Met betrekking tot de vraag van de leden van de fractie van de RPF naar de mogelijkheid en wenselijkheid van de toetreding van Duitsland en Luxemburg tot het Maasverdrag kunnen wij meedelen dat Duitsland en Luxemburg de mogelijkheid van toetreding tot het Maasverdrag voor de toekomst open houden, maar zij hebben er voorlopig voor gekozen als actief waarnemer deel te nemen aan de werkzaamheden van de Internationale Maascommissie. Voor wat betreft het beheer van het gedeelte van het stroomgebied van de Maas dat op hun grondgebied is gelegen hebben Duitsland en Luxemburg toegezegd zich te laten inspireren door de maatregelen die zijn of worden overeengekomen in de Internationale Rijn- en Maascommissie. De al bestaande werkbelasting in internationale riviercommissies (voor o.a. Rijn en Moezel) speelt daarbij voor beide landen een rol. Voor Duitsland geldt voorts dat het Duitse Maasstroomgebied reeds onderwerp van overleg is in de Duits-Nederlandse Grenswaterencommissie. Het Luxemburgse Maasstroomgebied (aan de zijrivier de Chiers) beslaat slechts ca. 10 x 10 km. Nederland heeft steeds gepleit voor toetreding van beide landen en zal deze positie handhaven.

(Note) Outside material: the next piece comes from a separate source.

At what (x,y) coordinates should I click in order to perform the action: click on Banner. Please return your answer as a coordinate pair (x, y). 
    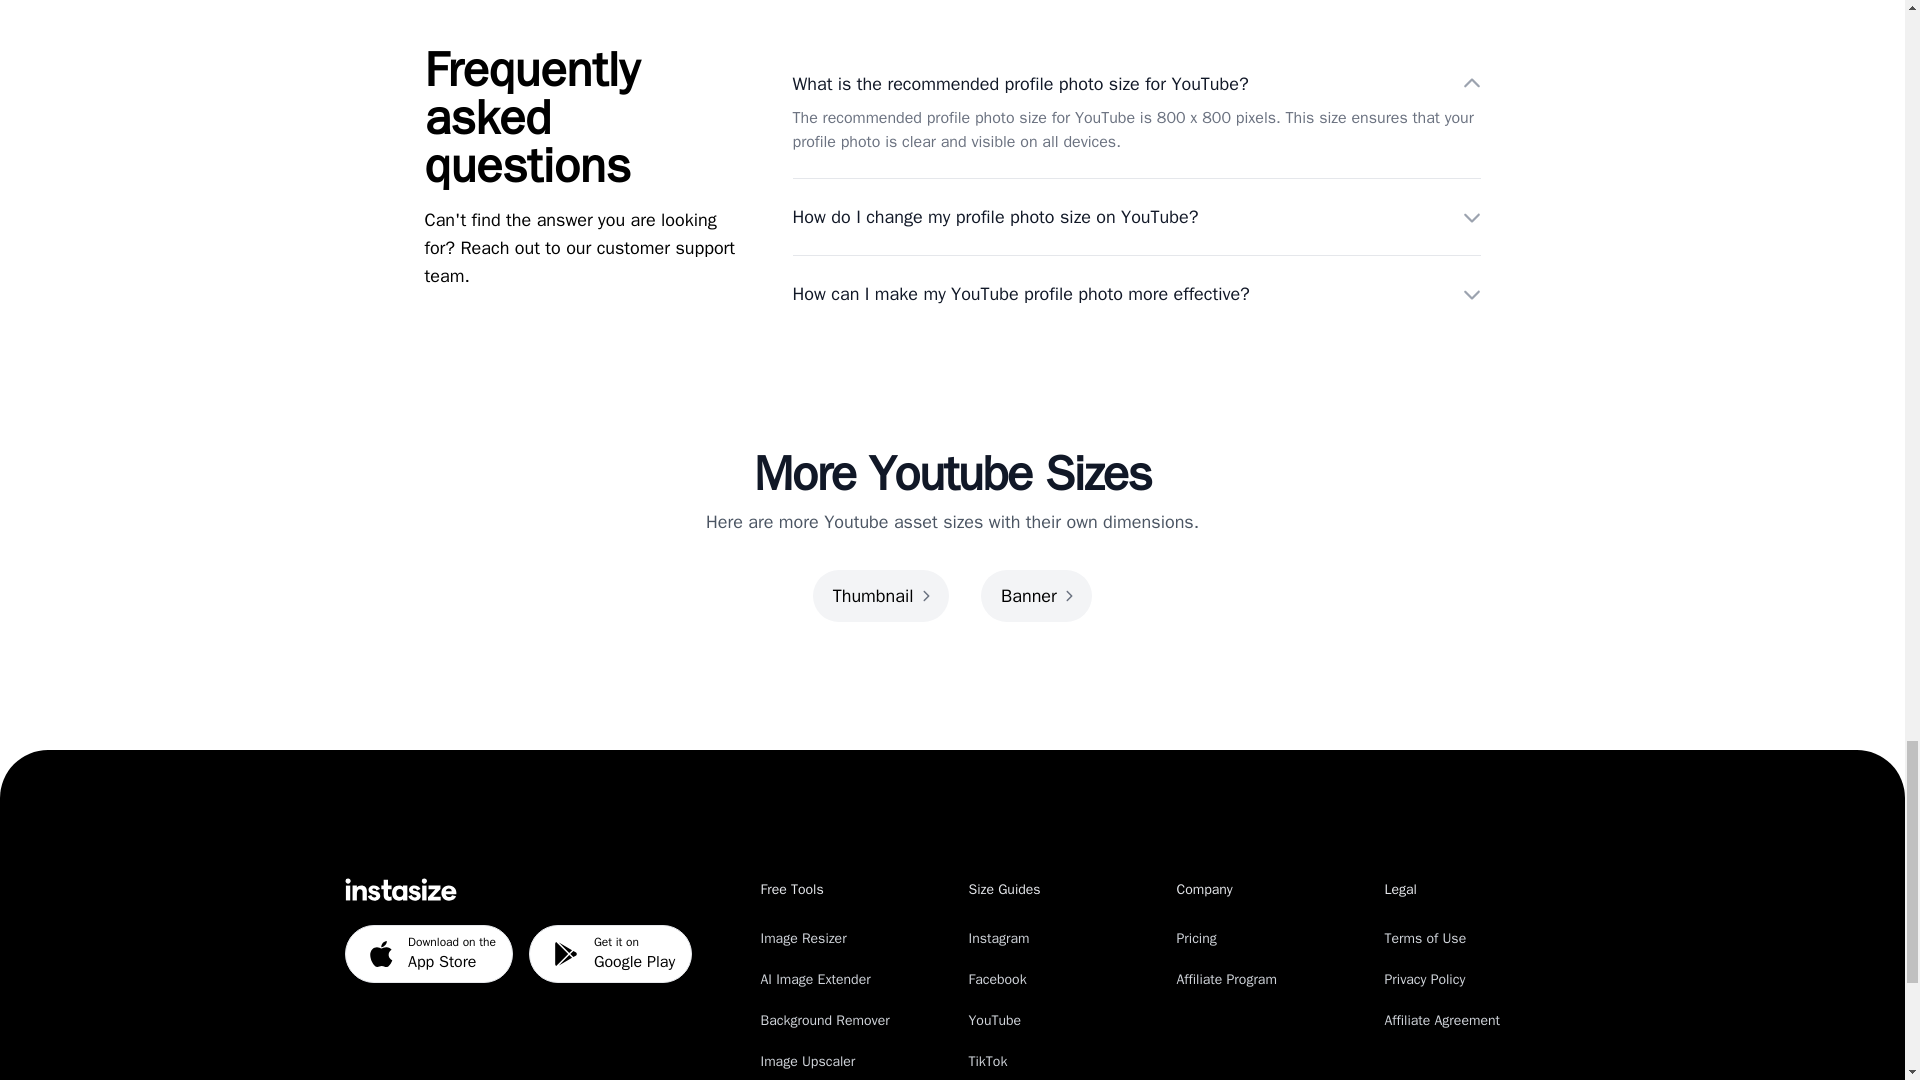
    Looking at the image, I should click on (1036, 596).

3. Inhoud van de verdragen

De leden van de fractie van de RPF informeren naar de stand van zaken bij de instelling van de Internationale Maascommissie en Scheldecommissie en de in de verdragen voorziene secretariaten. Terzake diene het volgende. Op verzoek van het Waals Gewest zijn na de ondertekening van het Maas- en Scheldeverdrag door Vlaanderen op 17 januari 1995 eerst besprekingen gestart over de organisatorische, huishoudelijke en financiële aspecten van de beide commissies en hun secretariaten. Medio april 1995 is overeenstemming bereikt tussen de verdragspartijen over een voorlopig functioneren van de commissies, in afwachting van de inwerkingtreding van de verdragen. Wallonië zal het eerste voorzitterschap van de Maascommissie vervullen, Vlaanderen dat van de Scheldecommissie. De commissies zullen op 11 en 12 mei 1995 voor het eerst bijeenkomen.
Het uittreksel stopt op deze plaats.